Following shakedown in the Chesapeake Bay area, Monadnock operated in the 5th Naval District until 25 March, when she sailed for the British West Indies. While in the Caribbean, 1 May 1942, she was redesignated CM‑9. Returning to Virginia, 20 May, she resumed operations in the 5th Naval District. In late October she joined a convoy bound for North Africa. Arriving off Casablanca 8 November, she remained in the assault area through the 11th, when she got underway for her return voyage across the Atlantic, arriving at Yorktown, Va., on the 30th.

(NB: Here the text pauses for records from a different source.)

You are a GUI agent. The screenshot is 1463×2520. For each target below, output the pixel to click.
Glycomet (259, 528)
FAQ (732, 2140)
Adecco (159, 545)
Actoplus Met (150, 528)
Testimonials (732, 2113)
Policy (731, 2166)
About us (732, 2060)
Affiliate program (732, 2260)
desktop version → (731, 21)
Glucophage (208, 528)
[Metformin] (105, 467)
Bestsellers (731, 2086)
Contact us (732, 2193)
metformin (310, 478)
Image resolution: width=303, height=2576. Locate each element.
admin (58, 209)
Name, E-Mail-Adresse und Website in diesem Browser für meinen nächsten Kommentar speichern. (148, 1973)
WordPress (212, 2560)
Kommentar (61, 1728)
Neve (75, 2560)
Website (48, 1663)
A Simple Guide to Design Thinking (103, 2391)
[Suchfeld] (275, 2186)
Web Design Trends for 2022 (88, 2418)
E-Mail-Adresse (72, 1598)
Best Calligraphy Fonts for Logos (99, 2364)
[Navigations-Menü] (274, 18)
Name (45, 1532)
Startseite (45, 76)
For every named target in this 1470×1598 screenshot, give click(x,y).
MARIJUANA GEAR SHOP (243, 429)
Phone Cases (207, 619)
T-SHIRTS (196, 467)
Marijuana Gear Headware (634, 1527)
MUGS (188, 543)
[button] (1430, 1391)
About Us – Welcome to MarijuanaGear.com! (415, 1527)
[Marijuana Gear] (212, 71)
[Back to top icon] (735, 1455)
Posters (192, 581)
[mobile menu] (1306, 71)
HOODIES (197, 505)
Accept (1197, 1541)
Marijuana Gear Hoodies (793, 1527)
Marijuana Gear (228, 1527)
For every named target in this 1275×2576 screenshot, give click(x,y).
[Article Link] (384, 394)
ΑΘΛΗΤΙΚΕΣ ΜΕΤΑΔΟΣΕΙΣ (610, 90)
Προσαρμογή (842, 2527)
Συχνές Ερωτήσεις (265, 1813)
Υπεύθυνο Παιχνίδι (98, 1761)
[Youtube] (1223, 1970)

In the spring of 1943, Monadnock operated off the southern New England coast, first for the Minecraft Training Command and then under ComServFor, Atlantic Fleet, before resuming maneuvers in Chesapeake Bay. Reassigned to the Pacific Fleet in late fall, the minelayer departed Norfolk with TG 29.18, transited the Panama Canal and arrived at San Diego 28 December. Routed on to Pearl Harbor, she reported to Commander Minecraft, Pacific Fleet, 7 January 1944, and by the 13th was underway for the South Pacific.
Arriving at Noumea on the 29th, she joined ServRon 6 and until 15 April carried out exercises and duty assignments in the New Hebrides. From the end of April until July, she worked in the Solomons and then moved on to New Guinea, where she was briefly employed off Finsschafen. Operating again in the New Hebrides, based at Espiritu Santo, by October, she sailed, with passengers, to Brisbane, and upon her return replenished her stores and departed, 13 November, for Manus, Admiralty Islands, to join the 7th Fleet.
Monadnock conducted training exercises at Manus until 23 December, when she departed for Leyte. Arriving on the 30th, she soon sailed for Mangarin Bay, on the southwest coast of Mindoro, where she remained from 3 January to 6 February 1945. She then shifted, with TU 78.3.19, to Subic Bay, Luzon, returning at the end of the month to Leyte. Thence, she steamed to Ulithi to stage for the forthcoming Okinawa campaign.
On 5 April, she departed in convoy for Nansei Shoto, as a unit of TF 52. Operating as a unit of TG 52.2, she conducted minelaying operations at Kerama Rhetto and off the Hagushi anchorage during May. Then, in convoy with TU 51.29.18, she departed for the United States, arriving at San Francisco, 24 June, for overhaul and conversion to AOM‑10 (effective 10 July 1945).
Conversion completed, she departed for Japan 6 September, transporting troops to Eniwetok, Guam, and Okinawa while en route. Arriving at Sasebo, 22 October, for occupation duty, she remained until 9 March 1946, when, with military passengers again embarked, she sailed for San Francisco. Arriving 7 April, she decommissioned 3 June, was struck from the Navy list 3 July 1946, and transferred to the Maritime Commission for disposal 20 June 1947. She was sold in 1949, renamed Karukara and renamed Monte de la Esperanza in 1952.
Monadnock earned three battle stars for her service in World War II.
ACM‑14: dp. 910 (lt.); l. 189'; b. 37'; dr. 12'; a. 12 k.; cpl. 125; cl. ACM‑11)
Originally built for U.S. Army use as a mineplanter, the auxiliary minelayer ACM‑14 was transferred to the Navy in March 1951. She was then berthed at Boston as a unit of the Atlantic Reserve Fleet, where she remained until struck from the Navy list 1 July 1960. While in the Reserve Fleet, she was redesignated MMA‑14, 7 February 1955, and named Monadnock, 1May 1955.